“No PP, no way” this is a world where seeing is believing, and this is a world of visual information. The brain processes visual content 60000 times faster than text content. With the popularity of smart phones, the generation and sharing of pictures and videos has become the basic way of communication on social platforms. Users upload and share their pictures through mobile phones, tablets and computers, and this trend is growing every year (see Figure 1).
Figure 1 2016 KPCB statistical report
Every day, there are hundreds of millions of pictures uploaded by users on QQ photo albums and wechat circle of friends. These pictures are stored by the background server and distributed through the network. If each picture can be compressed, the smaller the amount of data stored, transmitted and distributed, which not only saves the user bandwidth, but also improves the speed of downloading pictures, and the user experience is better. Can images be compressed? In 1948, Shannon, the founder of information theory, demonstrated that the signal of voice or picture can be compressed because it contains a lot of redundant information. Image compression algorithms include JPEG, webp, H264 (intra compression), hevc (intra compression), The compression capability is: JPEG webp / H264 (intra compression) and hevc (intra compression). This compression capability is realized by increasing the computational complexity, in which the computational complexity of webp and hevc is more than 10 times that of JPEG compression. At present, a large number of pictures uploaded by users on social platforms are in JPEG format, and more complex algorithms such as webp and hevc (intra compression) are used through the background server , further compression to save storage and bandwidth, so the essence of image compression is to reduce storage and bandwidth by improving computing power. At the same time, more complex algorithms also lead to a large consumption of computing power and an increase in processing delay.
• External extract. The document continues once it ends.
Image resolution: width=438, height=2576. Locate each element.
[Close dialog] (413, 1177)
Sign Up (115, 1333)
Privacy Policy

From the perspective of business, for offline business, image transcoding can be carried out through the idle computing power between the peak and trough of the business; However, for online services, image transcoding processing has higher requirements for processing delay. In order to meet the requirements of processing delay, sometimes the image transcoding processing is carried out first, and the transcoded images are stored and transmitted directly when users need them. In this way, the requirements of processing delay are solved at the cost of consuming storage resources. However, this brings a new problem. The screen size of the intelligent terminal for users to view pictures is different. If they all transmit pictures of the same size, it is obviously not the best. The optimal processing method can also carry out image transcoding in real time by calculating the computing power.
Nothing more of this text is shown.